There was a time when the Cos Cob Fire Police Patrol only handled Cos Cob calls and there was a fire police patrol attached to each of the town’s fire companies — Sound Beach, Round Hill, Glenville, Byram, Banksville, and Central District. Today, the Glenville Volunteer Fire Co. benefits from the Glenville Fire Police, who provide services both directing traffic and protecting fire scenes and property during fire company operations.

Today, the Cos Cob Fire Police Patrol serves the entire town. They specialize in salvage operations, protecting the protectors and freeing up resources. “Our services to the town have not changed since 1927,” Kelly said. “We assist in fire salvage operations assist with fire suppression, traffic contol and work with Greenwich Police on special police details when needed by the Chief of Police. The only changes are that we no longer have the power of arrest, but we can give out parking tickets for fire hydrant and fire lane parking or standing.”

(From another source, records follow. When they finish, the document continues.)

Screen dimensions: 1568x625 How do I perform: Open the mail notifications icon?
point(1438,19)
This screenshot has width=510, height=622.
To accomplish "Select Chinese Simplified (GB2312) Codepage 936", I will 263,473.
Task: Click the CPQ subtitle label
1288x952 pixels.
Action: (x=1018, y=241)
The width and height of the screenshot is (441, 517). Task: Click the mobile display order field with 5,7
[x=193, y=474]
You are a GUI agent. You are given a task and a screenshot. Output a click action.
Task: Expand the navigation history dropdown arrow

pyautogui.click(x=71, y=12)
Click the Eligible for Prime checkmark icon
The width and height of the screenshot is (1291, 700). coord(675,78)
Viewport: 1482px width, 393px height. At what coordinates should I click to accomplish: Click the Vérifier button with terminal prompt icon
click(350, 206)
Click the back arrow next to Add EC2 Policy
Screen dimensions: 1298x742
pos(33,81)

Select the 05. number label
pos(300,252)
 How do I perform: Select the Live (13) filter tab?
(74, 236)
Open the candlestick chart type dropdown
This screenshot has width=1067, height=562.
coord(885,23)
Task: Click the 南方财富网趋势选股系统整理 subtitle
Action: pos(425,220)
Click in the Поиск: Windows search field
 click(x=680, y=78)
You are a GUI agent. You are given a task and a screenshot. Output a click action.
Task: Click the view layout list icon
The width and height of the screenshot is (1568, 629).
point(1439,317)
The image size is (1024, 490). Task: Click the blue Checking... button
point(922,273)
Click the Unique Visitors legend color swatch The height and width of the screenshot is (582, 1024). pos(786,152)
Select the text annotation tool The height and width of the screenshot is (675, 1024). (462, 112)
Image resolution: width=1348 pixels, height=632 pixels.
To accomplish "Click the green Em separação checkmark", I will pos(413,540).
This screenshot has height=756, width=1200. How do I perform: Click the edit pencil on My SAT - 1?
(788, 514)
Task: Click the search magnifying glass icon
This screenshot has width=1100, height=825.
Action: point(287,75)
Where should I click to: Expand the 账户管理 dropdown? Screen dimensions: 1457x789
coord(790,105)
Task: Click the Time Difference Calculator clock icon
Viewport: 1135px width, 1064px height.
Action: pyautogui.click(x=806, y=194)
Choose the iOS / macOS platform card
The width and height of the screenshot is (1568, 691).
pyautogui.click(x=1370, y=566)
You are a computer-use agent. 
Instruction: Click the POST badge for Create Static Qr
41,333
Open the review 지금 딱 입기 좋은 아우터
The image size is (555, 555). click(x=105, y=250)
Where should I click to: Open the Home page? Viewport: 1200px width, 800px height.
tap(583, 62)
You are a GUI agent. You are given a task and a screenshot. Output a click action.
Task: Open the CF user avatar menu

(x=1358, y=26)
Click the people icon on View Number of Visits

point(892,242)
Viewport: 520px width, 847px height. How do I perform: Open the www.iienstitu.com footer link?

Kelly, who joined the Cos Cob organization at 18, and served as Captain from 1997-2006 before becoming its first Chief Officer, is the keeper of the archives for the organization. In fact, Kelly has a keen interest in the Town’s history as he is a descendant of one of the Town’s original families, the Mead family, and greatly interested Greenwich’s 375 anniversary. Kelly’s grandfather, Aubrey E Mead Sr, was Captain – Chief Officer of the CCFPP from 1957-18. The family has been actively serving the CCFPP for over 64 years.  

“We are one of the few towns with a real Fire Police unit that still provides traffic and Fire salvage work. Many in the ranks are interior certified firefighters. Other towns the fire police just direct traffic,” Kelly said, adding that many in the ranks are former interior firefighters.

Paging through scrap books that chronicle the decades, yellowing news clippings, Polaroids, and photos that evolve from black and white to color, he shares memories of his grandfather.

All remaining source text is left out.